#### [Required work]
Would you retype the lines from the one that holds "Task: Click Justin" to the final line of the entries below, both ends included and exactly as written, but without pictures?

START Data records

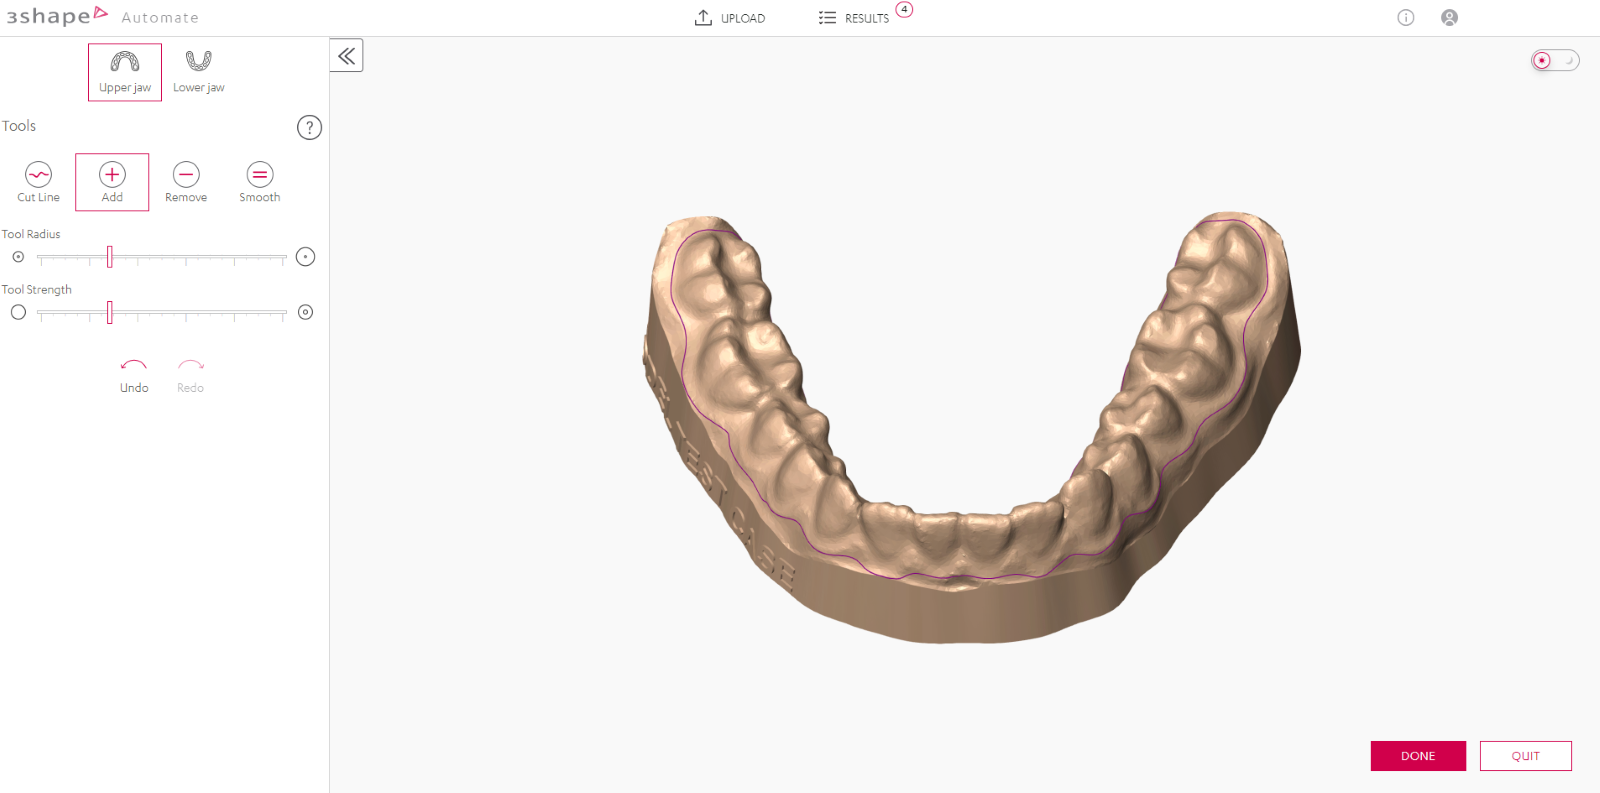
Task: Switch to the Upper jaw tab
Action: click(x=125, y=72)
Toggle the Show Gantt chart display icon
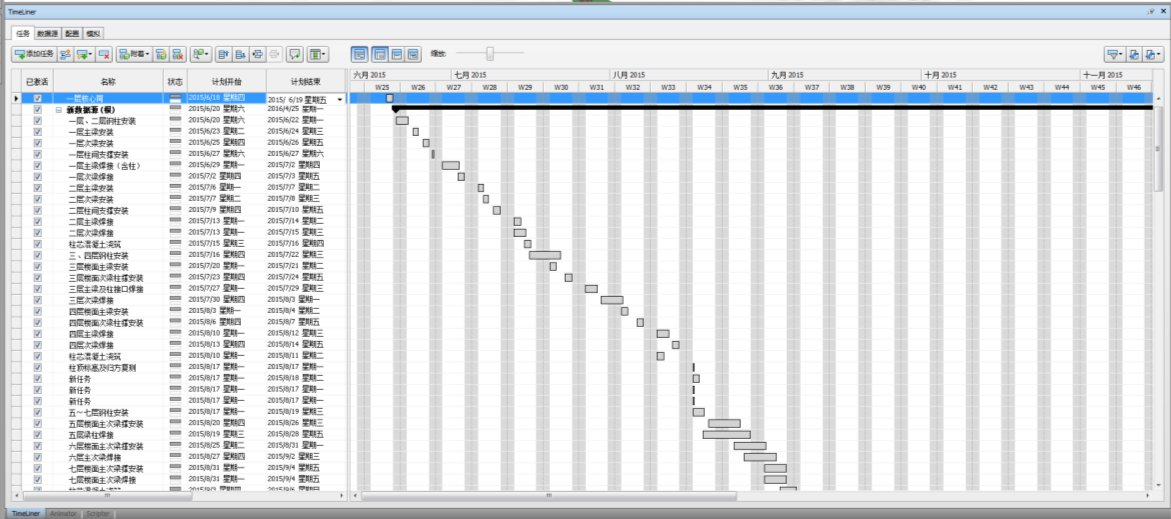Screen dimensions: 1171x519 point(359,54)
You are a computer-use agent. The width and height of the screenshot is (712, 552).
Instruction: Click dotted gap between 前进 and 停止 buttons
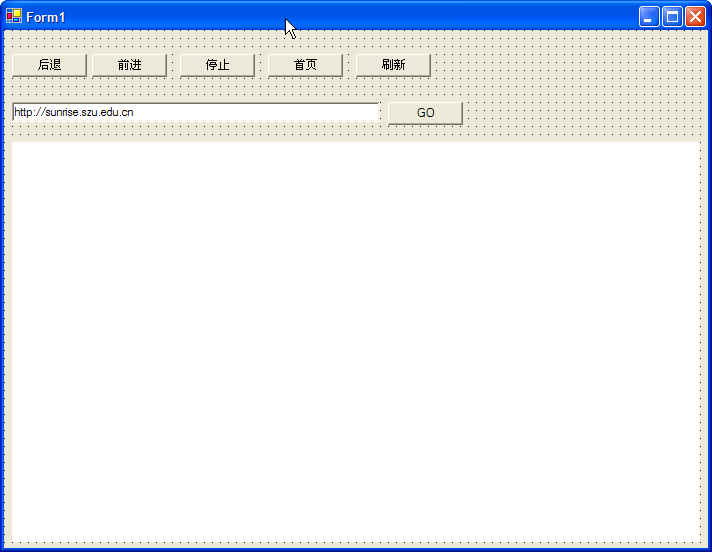coord(173,65)
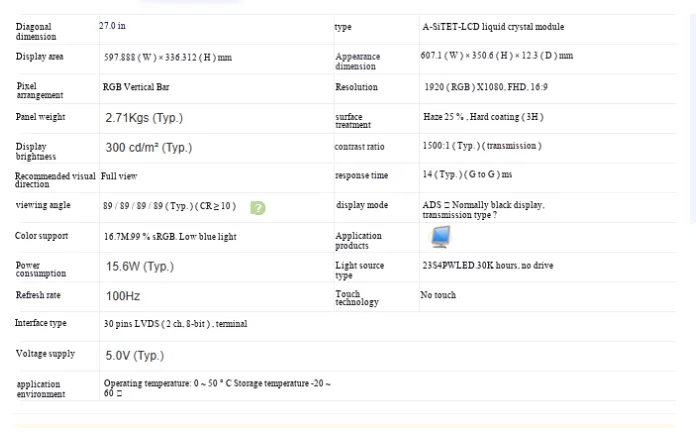The width and height of the screenshot is (696, 436).
Task: Select the Full view visual direction value
Action: tap(119, 176)
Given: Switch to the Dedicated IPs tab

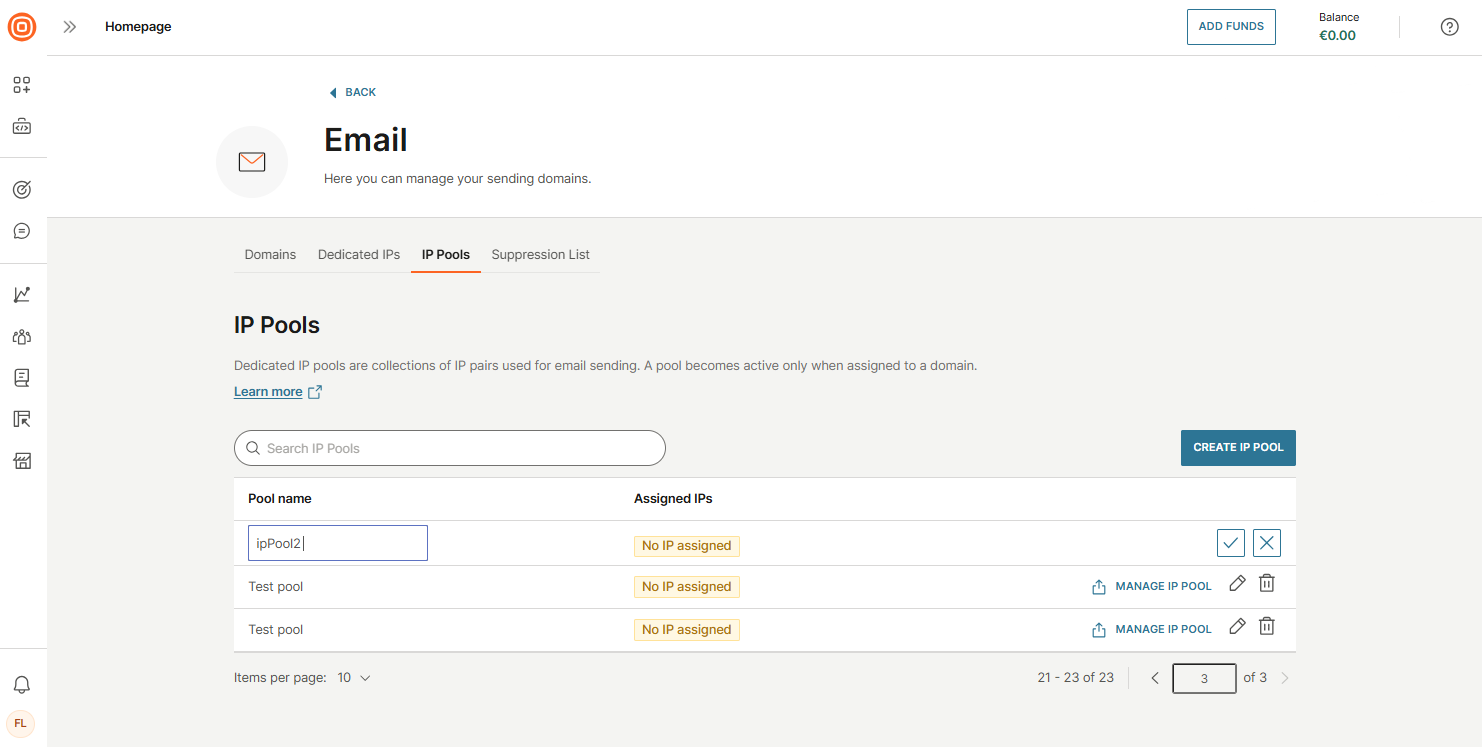Looking at the screenshot, I should pyautogui.click(x=359, y=255).
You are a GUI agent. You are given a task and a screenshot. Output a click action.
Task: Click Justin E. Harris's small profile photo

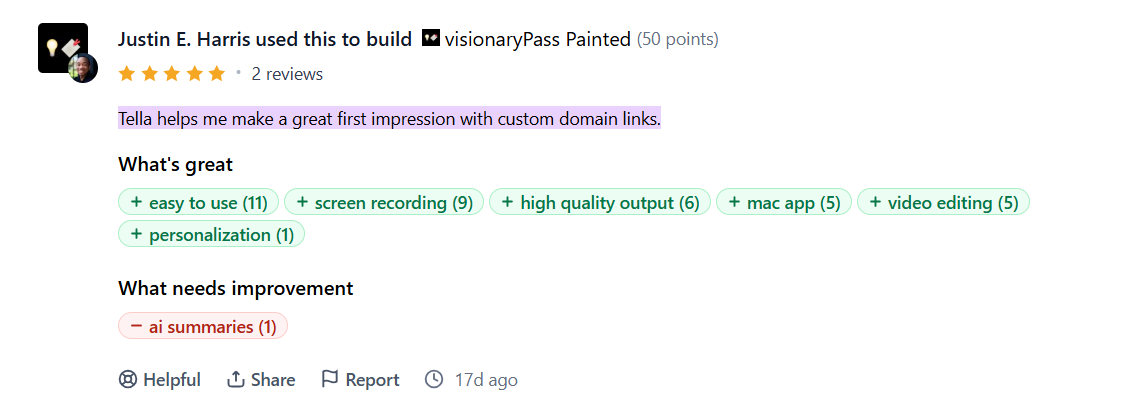coord(83,68)
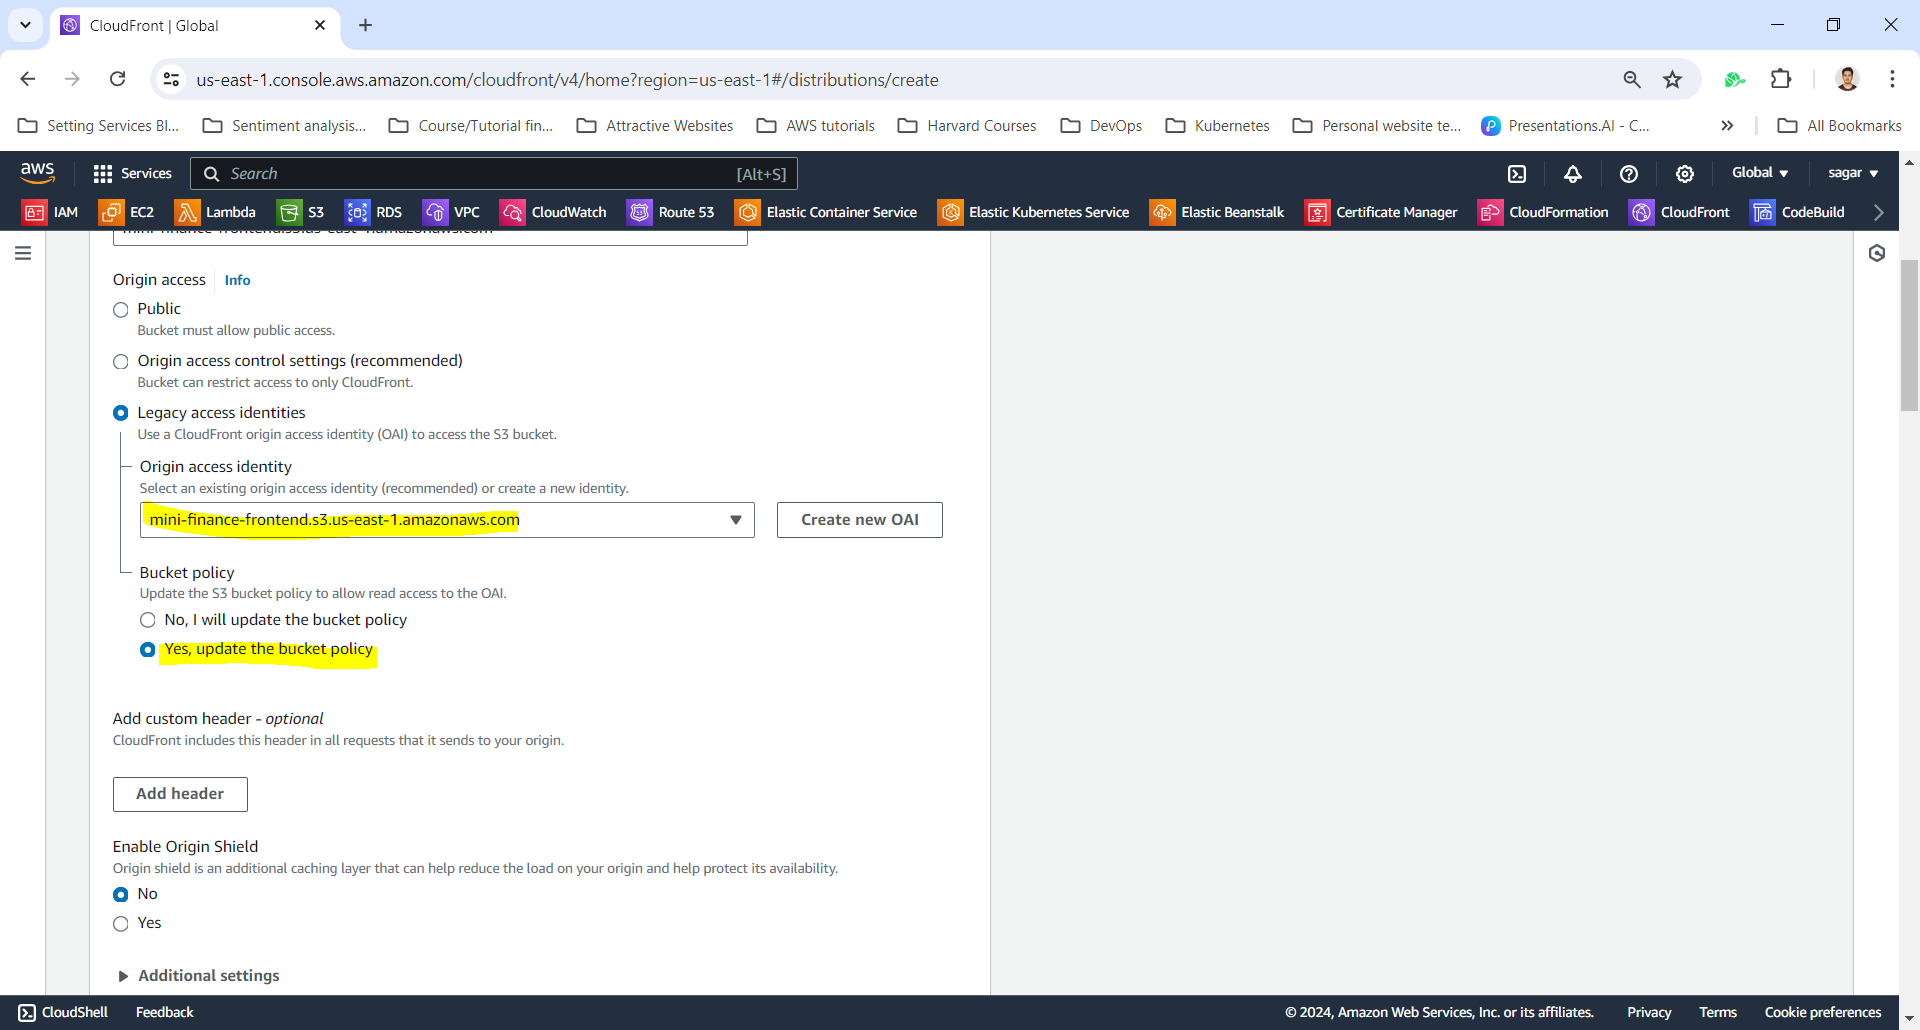Open the Route 53 service shortcut
Image resolution: width=1920 pixels, height=1030 pixels.
(671, 212)
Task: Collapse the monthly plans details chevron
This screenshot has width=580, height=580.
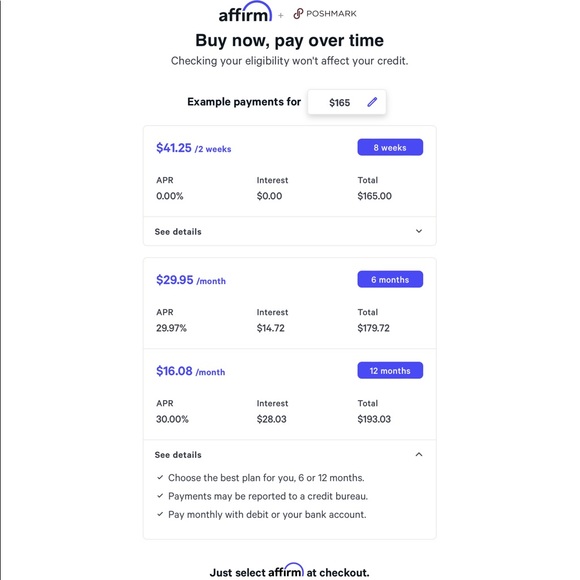Action: (419, 454)
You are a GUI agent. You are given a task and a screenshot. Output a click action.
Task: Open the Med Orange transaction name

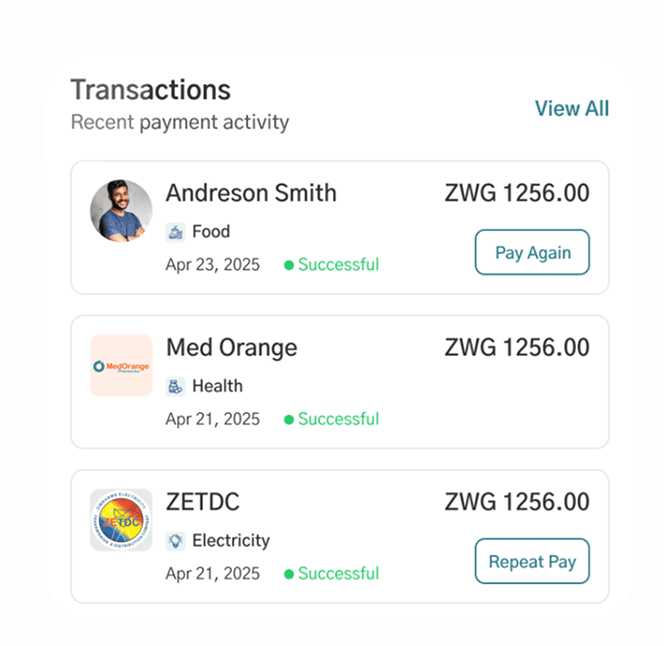[x=232, y=348]
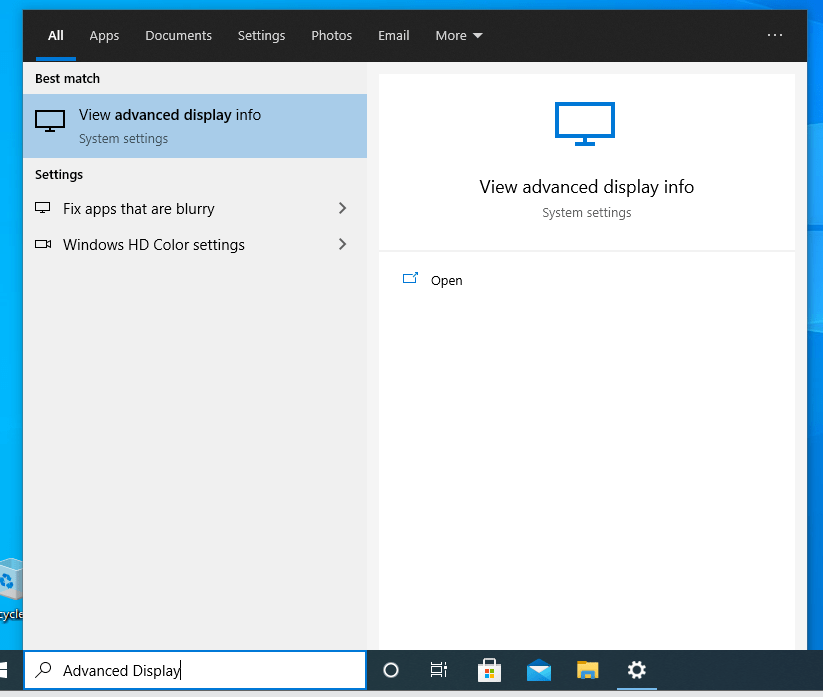Expand the More filter dropdown
The height and width of the screenshot is (697, 823).
tap(458, 35)
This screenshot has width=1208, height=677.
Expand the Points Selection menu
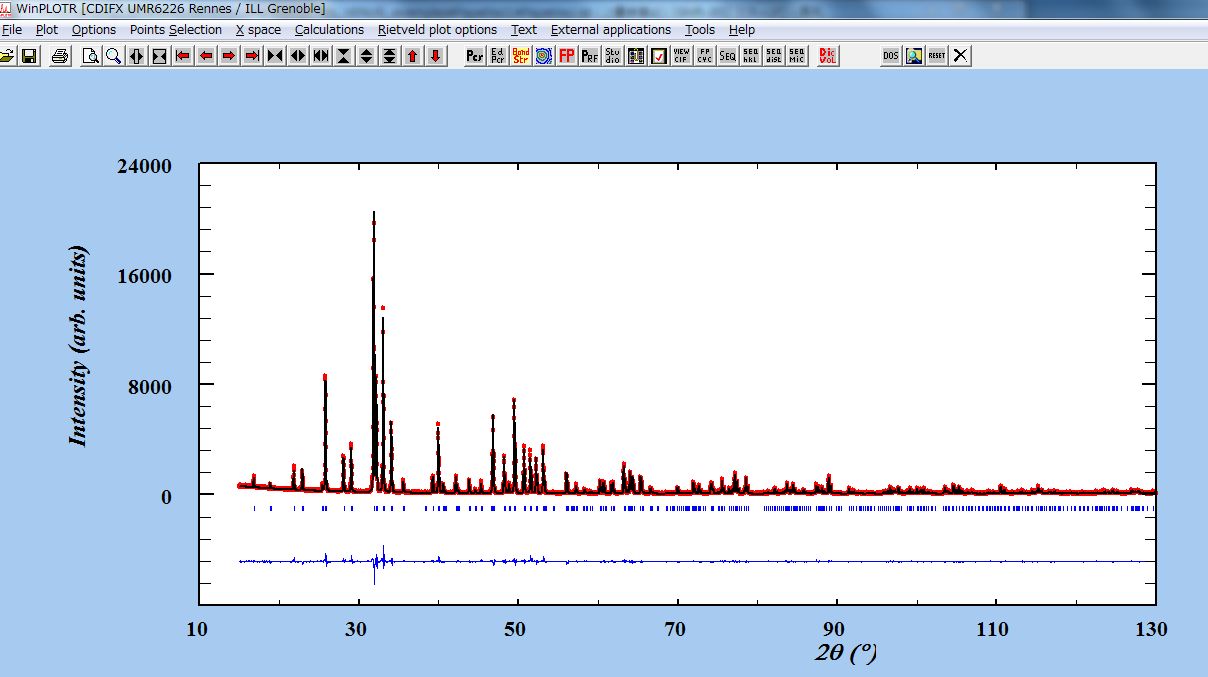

END Data records

#### [Solution to this exercise]
Task: Click Justin E. Harris's small profile photo

coord(83,68)
Open the Route 53 service shortcut
Image resolution: width=1920 pixels, height=1030 pixels.
(671, 212)
Task: Collapse the monthly plans details chevron
This screenshot has width=580, height=580.
Action: (419, 454)
You are a GUI agent. You are given a task and a screenshot. Output a click action.
Task: Open the Med Orange transaction name

[x=232, y=348]
Expand the More filter dropdown
The height and width of the screenshot is (697, 823).
tap(458, 35)
This screenshot has width=1208, height=677.
Expand the Points Selection menu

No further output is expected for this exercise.